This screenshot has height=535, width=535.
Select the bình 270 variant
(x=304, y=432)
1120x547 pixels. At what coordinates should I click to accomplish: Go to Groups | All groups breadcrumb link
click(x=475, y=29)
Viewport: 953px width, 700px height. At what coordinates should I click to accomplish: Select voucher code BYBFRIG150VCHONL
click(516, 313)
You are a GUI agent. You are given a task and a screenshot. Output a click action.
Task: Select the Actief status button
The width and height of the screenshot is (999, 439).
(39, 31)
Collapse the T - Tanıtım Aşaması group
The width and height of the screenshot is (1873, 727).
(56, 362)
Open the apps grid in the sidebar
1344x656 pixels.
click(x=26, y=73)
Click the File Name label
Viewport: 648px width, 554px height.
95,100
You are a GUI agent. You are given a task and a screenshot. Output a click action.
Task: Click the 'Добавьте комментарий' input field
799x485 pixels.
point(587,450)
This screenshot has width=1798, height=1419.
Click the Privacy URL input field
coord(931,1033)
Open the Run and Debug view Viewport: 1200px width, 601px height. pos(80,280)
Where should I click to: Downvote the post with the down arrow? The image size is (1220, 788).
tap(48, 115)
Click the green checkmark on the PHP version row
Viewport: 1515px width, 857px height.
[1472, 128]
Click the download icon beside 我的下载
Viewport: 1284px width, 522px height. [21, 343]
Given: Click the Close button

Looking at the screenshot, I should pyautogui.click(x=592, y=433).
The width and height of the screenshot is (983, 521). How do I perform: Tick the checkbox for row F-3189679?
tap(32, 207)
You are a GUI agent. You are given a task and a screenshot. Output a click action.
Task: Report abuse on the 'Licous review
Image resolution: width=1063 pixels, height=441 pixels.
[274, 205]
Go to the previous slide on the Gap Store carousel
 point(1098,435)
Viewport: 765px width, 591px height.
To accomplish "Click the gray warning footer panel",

ACTION ITEM: Once you have read the records, write every one of them out again exactly.

ANSWER BOX:
This screenshot has height=535, width=535.
Select the bình 270 variant
(x=304, y=432)
1120x547 pixels. At what coordinates should I click to accomplish: Go to Groups | All groups breadcrumb link
click(x=475, y=29)
Viewport: 953px width, 700px height. At what coordinates should I click to accomplish: Select voucher code BYBFRIG150VCHONL
click(516, 313)
You are a GUI agent. You are given a task and a screenshot. Output a click action.
Task: Select the Actief status button
The width and height of the screenshot is (999, 439).
(39, 31)
Collapse the T - Tanıtım Aşaması group
The width and height of the screenshot is (1873, 727).
(56, 362)
Open the apps grid in the sidebar
1344x656 pixels.
click(x=26, y=73)
Click the File Name label
Viewport: 648px width, 554px height.
95,100
You are a GUI agent. You are given a task and a screenshot. Output a click action.
Task: Click the 'Добавьте комментарий' input field
799x485 pixels.
point(587,450)
This screenshot has width=1798, height=1419.
Click the Privacy URL input field
coord(931,1033)
Open the Run and Debug view Viewport: 1200px width, 601px height. pos(80,280)
Where should I click to: Downvote the post with the down arrow? The image size is (1220, 788).
tap(48, 115)
Click the green checkmark on the PHP version row
Viewport: 1515px width, 857px height.
[1472, 128]
Click the download icon beside 我的下载
Viewport: 1284px width, 522px height. [21, 343]
Given: Click the Close button

Looking at the screenshot, I should pyautogui.click(x=592, y=433).
The width and height of the screenshot is (983, 521). How do I perform: Tick the checkbox for row F-3189679?
tap(32, 207)
You are a GUI agent. You are given a task and a screenshot. Output a click action.
Task: Report abuse on the 'Licous review
Image resolution: width=1063 pixels, height=441 pixels.
[274, 205]
Go to the previous slide on the Gap Store carousel
 point(1098,435)
Viewport: 765px width, 591px height.
To accomplish "Click the gray warning footer panel",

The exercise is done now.